Los ojos de Hinata se surcaron de pronto de lágrimas y abrazó a su pequeña hermana intensamente, recibiendo un abrazo tambien de su parte.

-Gracias por contármelo Hanabi. De verdad.

La pequeña Hyuga se soltó de su agarre y la miró seria.

-Por cierto, aquel chico pelirrojo estuvo hablando con padre ayer. ¿Cómo se llama….?¡Gaara!!!-Dijo la pequeña de los Hyuga de pronto al recodarlo.

-¿Hablando? ¿Sobre qué?

-No lo sé, no pude oírlo, pero parece que padre estaba bastante tranquilo.

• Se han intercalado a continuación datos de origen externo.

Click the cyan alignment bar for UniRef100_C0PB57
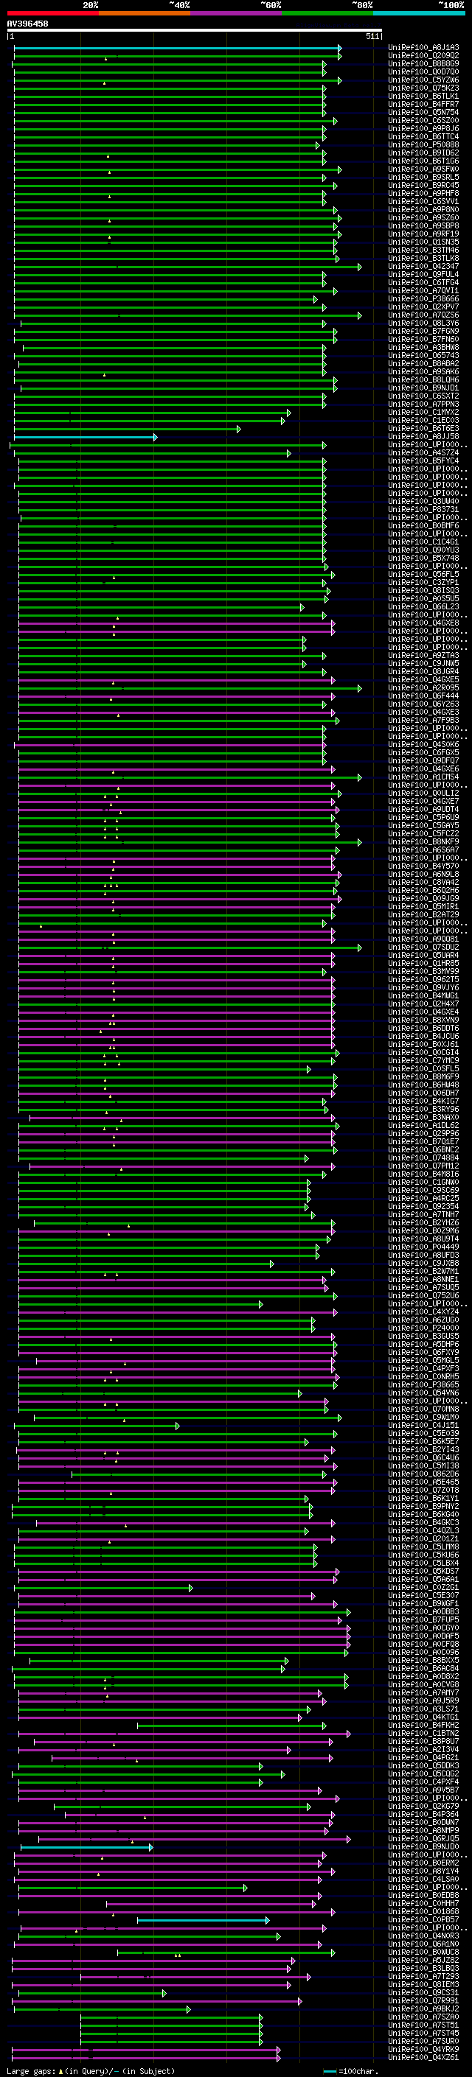The image size is (472, 2077). [x=203, y=1920]
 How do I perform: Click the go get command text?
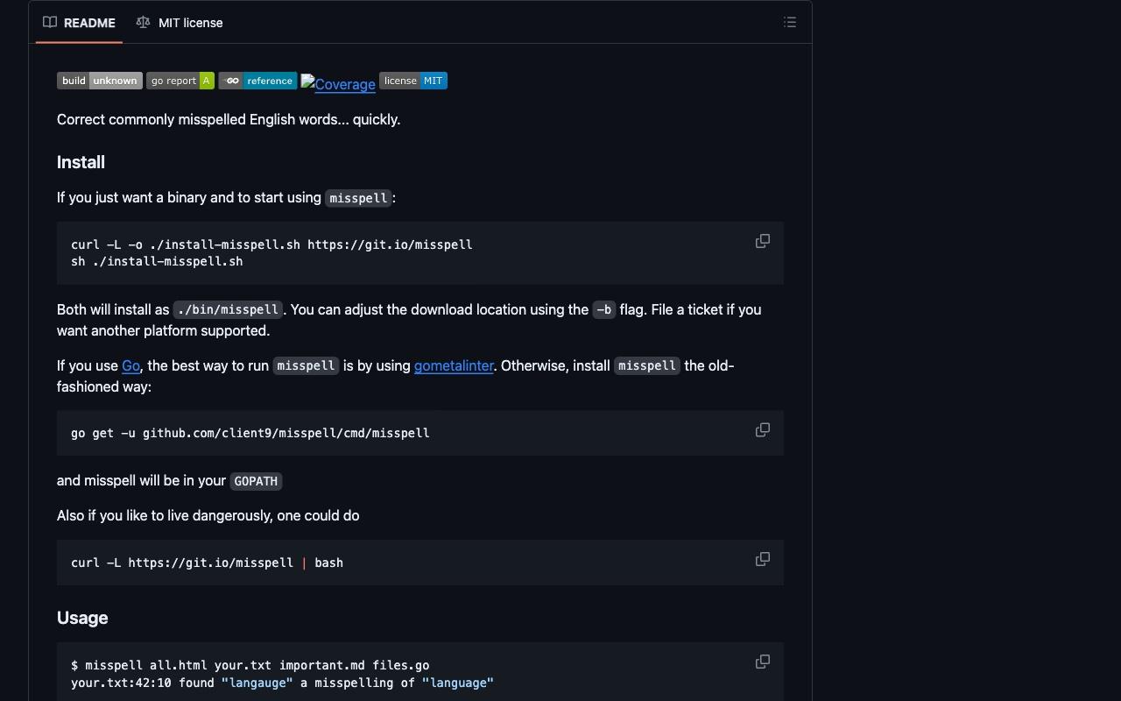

Hinata agachó su cabeza pensativa unos instantes…

-Oye, cambiando de tema, ¿Qué tienes con ese chico?

Las mejillas de Hinata se encendieron y se tornaron rojizas.

-¿Por….por qué lo preguntas?

-No hace más que preguntar por ti, parece que le interesas…

-A decir verdad, debería contarte un secreto, ya que eres mi hermana.

Hanabi asintió y Hinata hizo que acercase su oído hacia ella. Pronto comenzó a susurrarle algo haciendo que la pequeña de los Hyuga se sonrojase.

-Pero por favor, no digas nada, Hanabi. Ni siquiera a Neji.

-Te lo prometo…-Dijo Hanabi sonriendo disimuladamente.

Alguien tocó la puerta de la habitación y después de que Hinata le dijera que pasase, la puerta se abrió y empezó a entrar todo el mundo apelotonado.

-¡Hinata!!¿Cómo estás?!!!-Preguntaba el rubio Uzumaki tomándola por los hombros.

-¿Te encuentras bien?¿Te duele algo?

-¡Naruto suéltala!! ¿No ves que la estás mareando?-Se quejó la pelirrosada.

-Perdona Hinata.

-No te preocupes Naruto.-Dijo la Hyuga con una sonrisa.

Temari y Kankuro sonreían a su lado. Akamaru se intentaba subir a su cama.

-Vaya pelea…¡¡jamás hubiera pensado que pudieses enfrentarte así a tu padre!!!-Agregó el marionetista.

Temari le dio un capón en la cabeza.

-Tonto…

-¿Por qué demonios has hecho eso?

-Nunca conocerás a las mujeres…no me extraña que no ligues.

Todos sonrieron al comentario, incluído Sasuke.

-Señorita Hinata.

Un adolorido Neji se apoyaba junto al marco de la puerta.

-¡Neji!!!¿Te encuentras bien?-Preguntaba la Hyuga desde su cama.

-¡Neji!!¡Sakura te ha dicho que no hagas esfuerzos aún o podrías resentirte!-Le hablaba Tentén al lado suyo, quien intentaba sujetarlo.

-Lo sé, pero tenía que ver a Hinata.

Poco a poco, entre ella y Lee le ayudaron a acercarse hacia Hinata.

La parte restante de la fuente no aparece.